His second collection of short stories, The Red Petticoat was published in 1955.

Song of the Anvil the choice of the Abbey Theatre for the international Theatre Festival in 1960.

His Play The Honey Spike, whose characters are Travellers, was produced by the Abbey Theatre in 1961. It has won major national and international awards and is still being produced at Irish Drama Festivals. Bryan MacMahon is very familiar with the tinker way of life, and is one of the few outsiders who can speak Shelta, the secret language of the travelling people. (He prefers the pure name ‘tinker’, which means one who works with tin).

In 1970 he published Patsy O and his Wonderful Pets.

In 1971 his impressions book on Ireland HERE’S IRELAND was published in London and New York.

Another selection of short stories The End of the World appeared in 1976.

His latest publication The sound of Hooves and other stories has been greeting as ‘exhilarating reading and a crowning achievement’.

Bryan MacMahon has appeared on radio and television on innumerable occasions, and has lectured at home and abroad on literary subjects. At present he is very much involved in the Arts Council’s project ‘Writers in Schools’, and has responded to invitations to speak to students in many parts of Ireland. Many readers will no doubt recall their captivation at his gripping style of lecturing.

On the day of his retirement RTE brought their cameras to Listowel and filmed the programme My Own Place. A teetotaller all his life, Mr. MacMahon celebrated the event by tasting his first glass of beer.

MACMAHON, THE TEACHER

Mr. MacMahon was a great educator of the young. But his approach to teaching was delightfully sane.

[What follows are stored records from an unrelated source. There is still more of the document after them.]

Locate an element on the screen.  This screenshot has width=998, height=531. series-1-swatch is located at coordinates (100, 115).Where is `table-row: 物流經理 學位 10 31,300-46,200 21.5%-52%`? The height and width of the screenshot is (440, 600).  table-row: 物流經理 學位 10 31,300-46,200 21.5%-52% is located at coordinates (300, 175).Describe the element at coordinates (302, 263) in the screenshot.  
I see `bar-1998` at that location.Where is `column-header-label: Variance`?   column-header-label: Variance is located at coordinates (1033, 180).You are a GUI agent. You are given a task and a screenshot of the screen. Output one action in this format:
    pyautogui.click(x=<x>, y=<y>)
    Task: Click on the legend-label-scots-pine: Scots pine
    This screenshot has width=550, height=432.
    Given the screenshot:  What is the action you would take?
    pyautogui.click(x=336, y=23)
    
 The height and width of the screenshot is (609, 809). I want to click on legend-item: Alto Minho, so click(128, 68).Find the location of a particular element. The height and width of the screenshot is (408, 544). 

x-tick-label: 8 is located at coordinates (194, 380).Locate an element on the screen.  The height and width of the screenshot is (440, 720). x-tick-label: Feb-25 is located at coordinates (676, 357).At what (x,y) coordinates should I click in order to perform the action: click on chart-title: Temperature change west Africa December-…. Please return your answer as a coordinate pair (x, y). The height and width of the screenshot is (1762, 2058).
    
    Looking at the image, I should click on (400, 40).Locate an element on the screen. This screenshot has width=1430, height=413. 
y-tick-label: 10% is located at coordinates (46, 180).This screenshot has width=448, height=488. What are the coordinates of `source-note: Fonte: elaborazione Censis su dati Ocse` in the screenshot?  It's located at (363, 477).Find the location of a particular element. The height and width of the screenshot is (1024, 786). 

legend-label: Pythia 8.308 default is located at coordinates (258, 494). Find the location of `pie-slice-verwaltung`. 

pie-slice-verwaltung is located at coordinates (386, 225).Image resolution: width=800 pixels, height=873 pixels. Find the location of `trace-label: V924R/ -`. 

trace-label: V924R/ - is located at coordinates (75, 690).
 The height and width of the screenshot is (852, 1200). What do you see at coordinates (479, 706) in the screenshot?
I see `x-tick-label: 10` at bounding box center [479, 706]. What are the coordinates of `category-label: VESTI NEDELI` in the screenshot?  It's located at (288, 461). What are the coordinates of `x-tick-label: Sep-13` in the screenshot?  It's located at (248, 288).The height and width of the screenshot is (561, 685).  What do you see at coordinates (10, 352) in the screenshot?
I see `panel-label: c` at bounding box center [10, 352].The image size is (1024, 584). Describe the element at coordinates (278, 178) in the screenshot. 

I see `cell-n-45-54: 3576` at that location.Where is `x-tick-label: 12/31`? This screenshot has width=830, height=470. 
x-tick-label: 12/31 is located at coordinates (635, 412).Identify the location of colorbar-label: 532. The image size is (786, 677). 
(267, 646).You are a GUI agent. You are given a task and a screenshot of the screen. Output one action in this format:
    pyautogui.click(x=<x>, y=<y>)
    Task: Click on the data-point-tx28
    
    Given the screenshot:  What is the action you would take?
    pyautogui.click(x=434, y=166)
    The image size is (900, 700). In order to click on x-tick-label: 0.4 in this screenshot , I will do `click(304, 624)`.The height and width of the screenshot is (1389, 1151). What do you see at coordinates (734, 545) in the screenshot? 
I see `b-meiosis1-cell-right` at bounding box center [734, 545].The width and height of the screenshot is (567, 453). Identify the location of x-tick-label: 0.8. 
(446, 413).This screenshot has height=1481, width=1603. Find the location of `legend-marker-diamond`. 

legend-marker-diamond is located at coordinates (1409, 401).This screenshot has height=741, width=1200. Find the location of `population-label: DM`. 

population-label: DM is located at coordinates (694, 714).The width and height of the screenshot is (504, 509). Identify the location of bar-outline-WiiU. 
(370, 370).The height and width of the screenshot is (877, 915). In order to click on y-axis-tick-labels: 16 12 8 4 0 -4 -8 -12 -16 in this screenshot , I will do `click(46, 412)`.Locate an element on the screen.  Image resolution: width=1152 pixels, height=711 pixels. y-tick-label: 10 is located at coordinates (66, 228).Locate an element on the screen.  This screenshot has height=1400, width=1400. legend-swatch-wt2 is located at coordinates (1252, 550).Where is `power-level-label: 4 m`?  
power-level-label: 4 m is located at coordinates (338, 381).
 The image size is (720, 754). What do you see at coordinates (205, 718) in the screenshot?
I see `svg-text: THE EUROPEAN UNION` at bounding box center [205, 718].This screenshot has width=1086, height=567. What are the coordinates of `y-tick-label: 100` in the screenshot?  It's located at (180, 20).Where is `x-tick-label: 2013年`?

Mr. MacMahon sees teaching as one component of the larger whole which constitutes a teacher’s life. Alongside of taking a healthy pride in his work, the teacher has to protect and respect his own energies, maintain his space and ensure his own growth. Otherwise the child is impoverished as well as the teacher, and ultimately it becomes a case of the blind leading the blind.

MACMAHON, THE ARTIST

As an artist, Mr. MacMahon ranks among the greatest. Unlike the sculptor of classical Greece who wished to freeze only the idealised and perfect in stone, MacMahon is more akin to Rembrandt, who looked at life unflinchingly as it is, and recorded it all uncritically and with compassion. The beggar, the young girl, the celibate, the ascetic, the debauched and the innocent child all provide the “substance of his tale”.